Monday, September 25, 2006

How many deaths must a chocolate die?

My friend Joke has a blog. (Doesn't everyone?) And once in a while he posts a recipe.

I never cook any of Joke's recipes, even though I've heard it said that Joke is a good cook. I mean, he tells me this all the time. But--for one thing--his recipes are always for sort of grill-happy, extra-virgin-olive-oil laden foods that seem, somehow, out of season most of the time. Could this be because he lives in Miami, home of the South Beach diet, and I live in Chicago, home of the Vienna hot dog, the pierogi, and the Tootsie Roll?

And yet, even in this god-awful, fatty meats-guzzling spot, I entertain from time to time. And once in a great while, I get asked for a recipe.

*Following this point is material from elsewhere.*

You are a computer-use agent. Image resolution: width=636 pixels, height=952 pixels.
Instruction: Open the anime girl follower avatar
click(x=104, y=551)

The thing is, the recipes people want? Are always for those "doctor-up-the-cake-mix" desserts. Never anything I can actually brag about. In fact, I'm always embarrassed to confess the dreadful truth, fearing that I will lose face among the Martha Stewart wannabes of Newtopia, the lovely suburb in which I entertain.

Question: has anyone else has ever thought of coming up with a real, whole-foods, from-scratch version of a popular, yet embarrassing favorite recipe? A version that comes up with pretty much the same dish, but doesn't involve opening a single boxes of instant pudding, let alone cake mix?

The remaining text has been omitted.